INSTRUÇÃO 1:
Transcreva do artigo sobre a paisagem urbana de São Paulo o trecho que começa em "Neles, o adensamento" e segue até "utilizam (densidade habitacional).".
INSTRUÇÃO 2:
Responda com base no artigo sobre a paisagem urbana de São Paulo:
(a) Como o Plano Diretor chama as áreas onde há incentivo à densidade e à mistura de usos?
(b) Qual é o limite de altura mencionado para os 'remansos'?
(c) Nos 'remansos', o potencial construtivo equivale a que fração do potencial dos 'eixos'?
### TRECHO DO DOCUMENTO
Folha de S. Paulo


LOURENÇO GIMENES

Um debate sobre a paisagem urbana

Alberto Rocha/Folhapress
São Paulo, SP, Brasil, 08-11-2017: Vista do edifício Saint Paul, em construção no Itaim. (Foto: Alberto Rocha/Folhapress) **ESP MORAR**
Parque do Povo visto do empreendimento Saint Paul, no Jardim Paulistano

Uma eventual mudança no gabarito de prédios em São Paulo, como sugere a atual gestão municipal, é possível, sim. No entanto, esta é uma falsa questão e, sobretudo, inoportuna e encaminhada de uma forma ilegítima.

Frequentemente, confunde-se verticalidade e densidade de maneira contraproducente. O atual Plano Diretor acertadamente estabeleceu os chamados 'eixos', áreas onde há incentivo à densidade e mistura de usos.

Neles, o adensamento é vinculado à infraestrutura de transporte público, o que é conceitualmente fabuloso. Ao mesmo tempo, nas regiões onde o transporte é menos abundante ('remansos'), é estabelecida uma densidade menor e também um limite de altura ('gabarito').

É importante isolar densidade e verticalidade. A primeira pode ser entendida como quantidade de m² (potencial construtivo ou densidade construtiva) e como quantidade de pessoas que os utilizam (densidade habitacional).

Ou seja, muitos m² para poucas pessoas é indesejável onde se quer dinamizar o uso do transporte público e criar um tecido de uso misto, democrático e ativo. Assim, aumentar o potencial construtivo e limitar o tamanho máximo das unidades nos 'eixos' é um dispositivo inteligente do Plano Diretor. Observem que nos 'eixos' não há gabarito, e isso não tem qualquer papel na garantia do potencial construtivo, nem na densidade habitacional.

Já nos 'remansos', o potencial construtivo é a metade dos 'eixos', e não há indução de densidade habitacional. É possível usar o potencial de um terreno para uma única família e, sem dúvida, o limite de 28 metros de altura não é empecilho para atingir os m² permitidos.
######
### DADOS FORNECIDOS
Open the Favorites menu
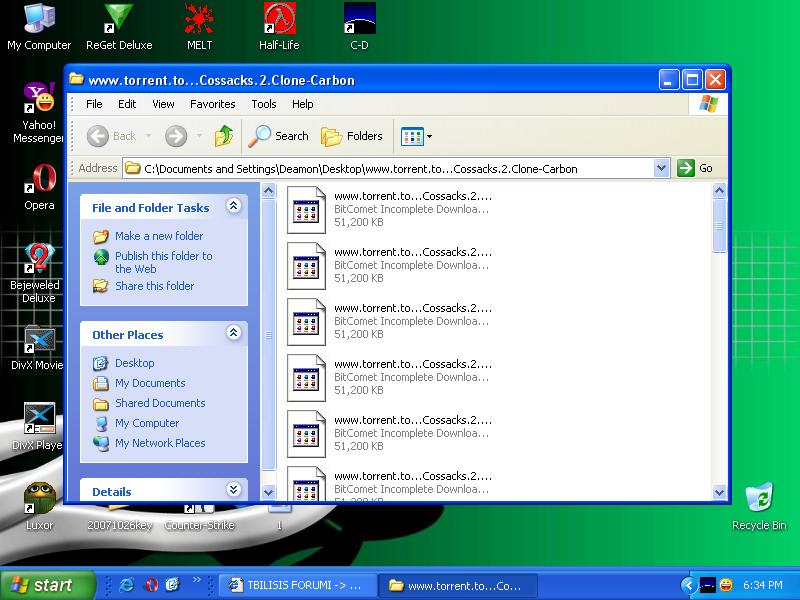The image size is (800, 600). pyautogui.click(x=212, y=104)
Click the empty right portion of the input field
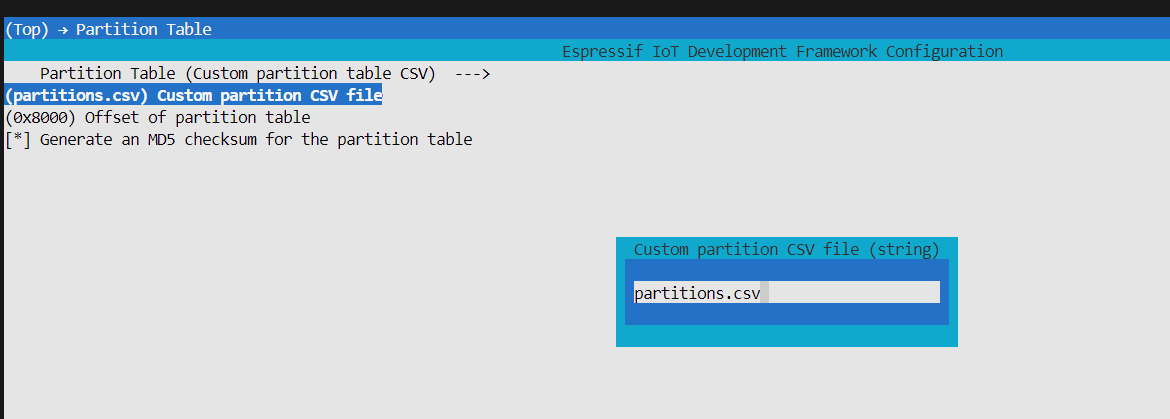The height and width of the screenshot is (419, 1170). click(860, 293)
######
RESPOSTA DO EXERCÍCIO 1:
Neles, o adensamento é vinculado à infraestrutura de transporte público, o que é conceitualmente fabuloso. Ao mesmo tempo, nas regiões onde o transporte é menos abundante ('remansos'), é estabelecida uma densidade menor e também um limite de altura ('gabarito').

É importante isolar densidade e verticalidade. A primeira pode ser entendida como quantidade de m² (potencial construtivo ou densidade construtiva) e como quantidade de pessoas que os utilizam (densidade habitacional).

RESPOSTA DO EXERCÍCIO 2:
(a) 'Eixos'.
(b) 28 metros.
(c) À metade.